◆ Required work ◆
Retype the records below exactly. Leave nothing out.

Stored items from a collection
Content starts
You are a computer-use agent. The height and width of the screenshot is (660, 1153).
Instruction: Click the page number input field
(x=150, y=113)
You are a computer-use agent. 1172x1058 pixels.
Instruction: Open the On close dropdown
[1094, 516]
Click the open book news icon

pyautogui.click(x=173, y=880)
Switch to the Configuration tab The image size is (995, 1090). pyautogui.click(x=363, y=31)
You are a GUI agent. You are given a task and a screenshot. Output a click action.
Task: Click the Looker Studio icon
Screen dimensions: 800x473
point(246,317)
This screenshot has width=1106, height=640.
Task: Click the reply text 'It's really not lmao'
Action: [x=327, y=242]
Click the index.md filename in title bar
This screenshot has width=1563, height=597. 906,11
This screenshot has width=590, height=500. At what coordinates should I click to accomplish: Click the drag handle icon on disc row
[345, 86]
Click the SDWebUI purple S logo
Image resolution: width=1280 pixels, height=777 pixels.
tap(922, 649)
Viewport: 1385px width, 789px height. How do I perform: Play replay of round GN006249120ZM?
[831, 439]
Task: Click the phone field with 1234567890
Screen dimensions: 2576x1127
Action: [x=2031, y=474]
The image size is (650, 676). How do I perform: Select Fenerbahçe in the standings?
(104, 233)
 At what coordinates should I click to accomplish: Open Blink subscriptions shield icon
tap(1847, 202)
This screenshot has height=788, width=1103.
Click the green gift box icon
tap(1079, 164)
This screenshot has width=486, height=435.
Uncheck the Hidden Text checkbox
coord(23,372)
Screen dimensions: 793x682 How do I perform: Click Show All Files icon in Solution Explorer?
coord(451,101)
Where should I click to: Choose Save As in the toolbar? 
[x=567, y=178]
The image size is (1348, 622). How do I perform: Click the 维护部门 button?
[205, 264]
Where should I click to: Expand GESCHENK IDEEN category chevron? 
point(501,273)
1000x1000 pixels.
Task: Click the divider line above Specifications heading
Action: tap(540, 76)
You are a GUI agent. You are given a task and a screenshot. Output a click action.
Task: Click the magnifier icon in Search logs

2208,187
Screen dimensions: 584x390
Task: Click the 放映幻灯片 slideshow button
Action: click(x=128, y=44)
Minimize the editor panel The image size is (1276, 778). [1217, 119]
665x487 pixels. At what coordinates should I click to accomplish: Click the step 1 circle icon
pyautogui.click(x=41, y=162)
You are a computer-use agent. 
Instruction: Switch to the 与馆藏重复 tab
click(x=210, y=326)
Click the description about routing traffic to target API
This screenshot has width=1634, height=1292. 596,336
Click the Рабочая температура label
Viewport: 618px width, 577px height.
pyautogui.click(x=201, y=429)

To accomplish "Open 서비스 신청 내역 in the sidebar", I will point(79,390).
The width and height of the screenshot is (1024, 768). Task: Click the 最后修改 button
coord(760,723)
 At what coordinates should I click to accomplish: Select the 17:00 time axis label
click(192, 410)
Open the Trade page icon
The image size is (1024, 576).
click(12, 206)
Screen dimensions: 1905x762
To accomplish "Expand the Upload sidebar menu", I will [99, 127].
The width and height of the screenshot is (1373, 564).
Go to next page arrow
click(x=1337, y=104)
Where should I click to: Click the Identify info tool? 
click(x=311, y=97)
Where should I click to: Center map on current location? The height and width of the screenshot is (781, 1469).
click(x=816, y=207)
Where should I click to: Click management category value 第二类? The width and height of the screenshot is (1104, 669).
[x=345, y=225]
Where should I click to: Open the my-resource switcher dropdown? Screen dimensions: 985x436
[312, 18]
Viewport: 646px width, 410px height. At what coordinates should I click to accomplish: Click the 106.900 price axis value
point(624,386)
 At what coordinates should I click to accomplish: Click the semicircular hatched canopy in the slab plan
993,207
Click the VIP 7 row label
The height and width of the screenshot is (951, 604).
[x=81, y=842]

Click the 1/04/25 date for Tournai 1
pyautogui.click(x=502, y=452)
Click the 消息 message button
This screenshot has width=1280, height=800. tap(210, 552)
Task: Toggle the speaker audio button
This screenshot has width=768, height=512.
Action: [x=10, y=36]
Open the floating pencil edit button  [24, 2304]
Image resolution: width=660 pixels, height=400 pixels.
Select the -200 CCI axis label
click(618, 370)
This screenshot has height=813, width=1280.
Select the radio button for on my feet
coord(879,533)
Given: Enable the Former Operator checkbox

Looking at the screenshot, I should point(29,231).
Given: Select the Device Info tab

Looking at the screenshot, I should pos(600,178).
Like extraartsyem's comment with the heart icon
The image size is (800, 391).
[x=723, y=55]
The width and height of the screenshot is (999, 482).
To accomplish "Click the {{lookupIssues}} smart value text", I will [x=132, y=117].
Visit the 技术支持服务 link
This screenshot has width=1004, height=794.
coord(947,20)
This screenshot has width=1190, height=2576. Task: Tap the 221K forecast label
Content ends
◆ The completed task ◆
You are a computer-use agent. The height and width of the screenshot is (660, 1153).
Instruction: Click the page number input field
(x=150, y=113)
You are a computer-use agent. 1172x1058 pixels.
Instruction: Open the On close dropdown
[1094, 516]
Click the open book news icon

pyautogui.click(x=173, y=880)
Switch to the Configuration tab The image size is (995, 1090). pyautogui.click(x=363, y=31)
You are a GUI agent. You are given a task and a screenshot. Output a click action.
Task: Click the Looker Studio icon
Screen dimensions: 800x473
point(246,317)
This screenshot has width=1106, height=640.
Task: Click the reply text 'It's really not lmao'
Action: [x=327, y=242]
Click the index.md filename in title bar
This screenshot has width=1563, height=597. 906,11
This screenshot has width=590, height=500. At what coordinates should I click to accomplish: Click the drag handle icon on disc row
[345, 86]
Click the SDWebUI purple S logo
Image resolution: width=1280 pixels, height=777 pixels.
tap(922, 649)
Viewport: 1385px width, 789px height. How do I perform: Play replay of round GN006249120ZM?
[831, 439]
Task: Click the phone field with 1234567890
Screen dimensions: 2576x1127
Action: [x=2031, y=474]
The image size is (650, 676). How do I perform: Select Fenerbahçe in the standings?
(104, 233)
 At what coordinates should I click to accomplish: Open Blink subscriptions shield icon
tap(1847, 202)
This screenshot has height=788, width=1103.
Click the green gift box icon
tap(1079, 164)
This screenshot has width=486, height=435.
Uncheck the Hidden Text checkbox
coord(23,372)
Screen dimensions: 793x682 How do I perform: Click Show All Files icon in Solution Explorer?
coord(451,101)
Where should I click to: Choose Save As in the toolbar? 
[x=567, y=178]
The image size is (1348, 622). How do I perform: Click the 维护部门 button?
[205, 264]
Where should I click to: Expand GESCHENK IDEEN category chevron? 
point(501,273)
1000x1000 pixels.
Task: Click the divider line above Specifications heading
Action: tap(540, 76)
You are a GUI agent. You are given a task and a screenshot. Output a click action.
Task: Click the magnifier icon in Search logs

2208,187
Screen dimensions: 584x390
Task: Click the 放映幻灯片 slideshow button
Action: click(x=128, y=44)
Minimize the editor panel The image size is (1276, 778). [1217, 119]
665x487 pixels. At what coordinates should I click to accomplish: Click the step 1 circle icon
pyautogui.click(x=41, y=162)
You are a computer-use agent. 
Instruction: Switch to the 与馆藏重复 tab
click(x=210, y=326)
Click the description about routing traffic to target API
This screenshot has width=1634, height=1292. 596,336
Click the Рабочая температура label
Viewport: 618px width, 577px height.
pyautogui.click(x=201, y=429)

To accomplish "Open 서비스 신청 내역 in the sidebar", I will point(79,390).
The width and height of the screenshot is (1024, 768). Task: Click the 最后修改 button
coord(760,723)
 At what coordinates should I click to accomplish: Select the 17:00 time axis label
click(192, 410)
Open the Trade page icon
The image size is (1024, 576).
click(12, 206)
Screen dimensions: 1905x762
To accomplish "Expand the Upload sidebar menu", I will [99, 127].
The width and height of the screenshot is (1373, 564).
Go to next page arrow
click(x=1337, y=104)
Where should I click to: Click the Identify info tool? 
click(x=311, y=97)
Where should I click to: Center map on current location? The height and width of the screenshot is (781, 1469).
click(x=816, y=207)
Where should I click to: Click management category value 第二类? The width and height of the screenshot is (1104, 669).
[x=345, y=225]
Where should I click to: Open the my-resource switcher dropdown? Screen dimensions: 985x436
[312, 18]
Viewport: 646px width, 410px height. At what coordinates should I click to accomplish: Click the 106.900 price axis value
point(624,386)
 At what coordinates should I click to accomplish: Click the semicircular hatched canopy in the slab plan
993,207
Click the VIP 7 row label
The height and width of the screenshot is (951, 604).
[x=81, y=842]

Click the 1/04/25 date for Tournai 1
pyautogui.click(x=502, y=452)
Click the 消息 message button
This screenshot has width=1280, height=800. tap(210, 552)
Task: Toggle the speaker audio button
This screenshot has width=768, height=512.
Action: [x=10, y=36]
Open the floating pencil edit button  [24, 2304]
Image resolution: width=660 pixels, height=400 pixels.
Select the -200 CCI axis label
click(618, 370)
This screenshot has height=813, width=1280.
Select the radio button for on my feet
coord(879,533)
Given: Enable the Former Operator checkbox

Looking at the screenshot, I should point(29,231).
Given: Select the Device Info tab

Looking at the screenshot, I should pos(600,178).
Like extraartsyem's comment with the heart icon
The image size is (800, 391).
[x=723, y=55]
The width and height of the screenshot is (999, 482).
To accomplish "Click the {{lookupIssues}} smart value text", I will [x=132, y=117].
Visit the 技术支持服务 link
This screenshot has width=1004, height=794.
coord(947,20)
This screenshot has width=1190, height=2576. Task: Tap the 221K forecast label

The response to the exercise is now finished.